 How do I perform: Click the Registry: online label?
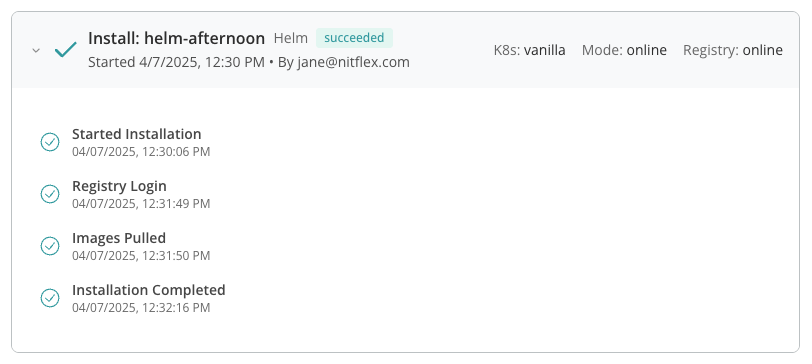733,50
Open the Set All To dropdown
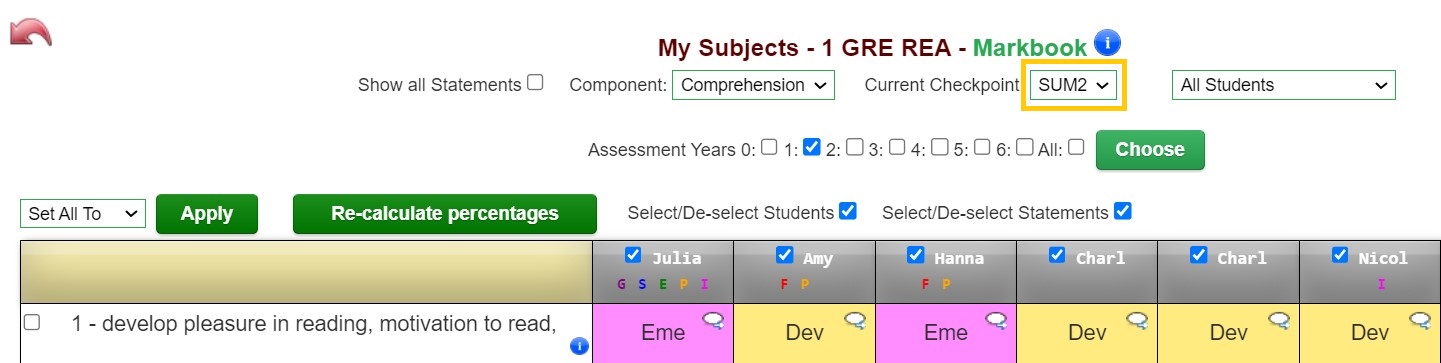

* * *

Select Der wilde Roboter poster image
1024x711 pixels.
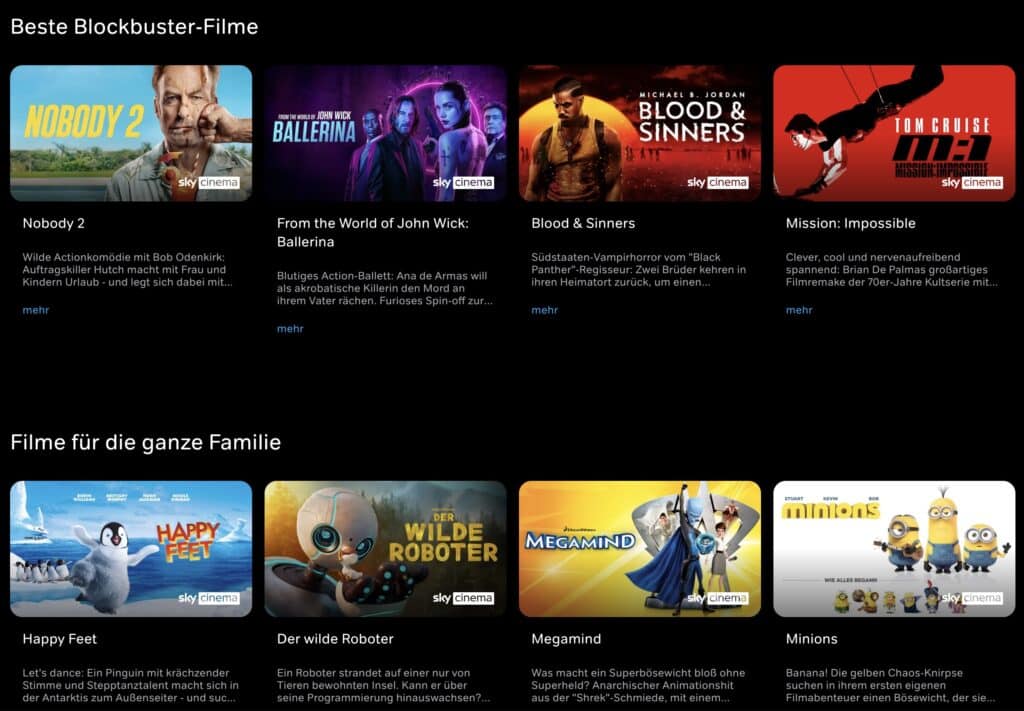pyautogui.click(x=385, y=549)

- **WHAT YOU ARE ASKED TO DO**
Using the data above, print only the lines starting at the one with "How do I perform: Click" and ending at the one with "Open the Set All To dropdown", exactly as they stand, minus the pictures.

- **EXPECTED OUTPUT**
 How do I perform: Click the Registry: online label?
733,50
Open the Set All To dropdown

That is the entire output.